- Exercise:
Pick out every line below that contains the word "sidebar", copying each one in full.

>> start

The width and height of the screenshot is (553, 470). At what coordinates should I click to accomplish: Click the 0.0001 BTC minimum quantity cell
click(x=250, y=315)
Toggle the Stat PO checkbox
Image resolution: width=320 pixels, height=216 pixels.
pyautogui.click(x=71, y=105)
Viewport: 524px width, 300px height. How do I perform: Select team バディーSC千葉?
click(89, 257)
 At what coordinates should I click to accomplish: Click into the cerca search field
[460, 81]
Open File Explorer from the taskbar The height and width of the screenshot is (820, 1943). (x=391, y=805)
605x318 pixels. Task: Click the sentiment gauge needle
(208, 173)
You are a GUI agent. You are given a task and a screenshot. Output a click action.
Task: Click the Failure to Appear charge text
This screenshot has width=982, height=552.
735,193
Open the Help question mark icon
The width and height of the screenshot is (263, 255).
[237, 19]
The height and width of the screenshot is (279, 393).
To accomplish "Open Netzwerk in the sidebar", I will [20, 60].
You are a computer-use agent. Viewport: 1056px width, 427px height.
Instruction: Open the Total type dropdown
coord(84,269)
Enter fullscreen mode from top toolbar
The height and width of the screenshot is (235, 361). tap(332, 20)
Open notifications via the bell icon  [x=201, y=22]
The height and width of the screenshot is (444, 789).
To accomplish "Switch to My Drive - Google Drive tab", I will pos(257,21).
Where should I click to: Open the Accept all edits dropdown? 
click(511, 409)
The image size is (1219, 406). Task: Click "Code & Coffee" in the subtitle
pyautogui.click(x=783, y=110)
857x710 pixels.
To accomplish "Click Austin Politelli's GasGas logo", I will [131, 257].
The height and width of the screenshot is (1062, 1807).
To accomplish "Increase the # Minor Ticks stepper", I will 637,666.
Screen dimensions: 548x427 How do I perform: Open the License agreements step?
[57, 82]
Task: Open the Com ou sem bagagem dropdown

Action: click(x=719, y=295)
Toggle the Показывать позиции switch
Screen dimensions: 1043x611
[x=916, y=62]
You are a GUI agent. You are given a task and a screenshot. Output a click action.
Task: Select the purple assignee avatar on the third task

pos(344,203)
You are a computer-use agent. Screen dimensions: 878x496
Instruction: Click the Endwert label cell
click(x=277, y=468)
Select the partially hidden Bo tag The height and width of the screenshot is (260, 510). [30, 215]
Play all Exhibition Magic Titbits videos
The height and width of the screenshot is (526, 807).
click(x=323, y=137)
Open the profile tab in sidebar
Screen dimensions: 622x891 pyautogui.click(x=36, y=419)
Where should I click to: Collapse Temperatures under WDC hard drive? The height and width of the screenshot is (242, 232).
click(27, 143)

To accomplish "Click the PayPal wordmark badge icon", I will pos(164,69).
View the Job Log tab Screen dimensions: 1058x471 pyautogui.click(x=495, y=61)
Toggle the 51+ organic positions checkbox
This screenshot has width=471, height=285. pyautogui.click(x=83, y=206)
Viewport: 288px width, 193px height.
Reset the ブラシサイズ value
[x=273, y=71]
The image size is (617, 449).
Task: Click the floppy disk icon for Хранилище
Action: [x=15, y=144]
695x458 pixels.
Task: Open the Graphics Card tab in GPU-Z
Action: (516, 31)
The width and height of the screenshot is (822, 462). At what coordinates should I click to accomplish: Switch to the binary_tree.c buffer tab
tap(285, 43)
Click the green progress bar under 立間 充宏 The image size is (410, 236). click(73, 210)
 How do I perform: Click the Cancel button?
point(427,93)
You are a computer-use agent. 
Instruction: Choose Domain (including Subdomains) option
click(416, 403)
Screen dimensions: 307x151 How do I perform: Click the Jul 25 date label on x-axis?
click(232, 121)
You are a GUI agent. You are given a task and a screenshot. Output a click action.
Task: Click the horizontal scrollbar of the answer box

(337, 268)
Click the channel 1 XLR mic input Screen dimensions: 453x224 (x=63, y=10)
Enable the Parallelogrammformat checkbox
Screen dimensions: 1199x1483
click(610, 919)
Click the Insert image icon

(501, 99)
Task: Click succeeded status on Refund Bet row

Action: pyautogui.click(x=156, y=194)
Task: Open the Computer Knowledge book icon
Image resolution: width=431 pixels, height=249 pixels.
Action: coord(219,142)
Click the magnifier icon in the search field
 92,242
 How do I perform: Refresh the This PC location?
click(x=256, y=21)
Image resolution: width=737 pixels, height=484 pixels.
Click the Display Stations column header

>> end

- Exercise response:
To accomplish "Open Netzwerk in the sidebar", I will [20, 60].
Open the profile tab in sidebar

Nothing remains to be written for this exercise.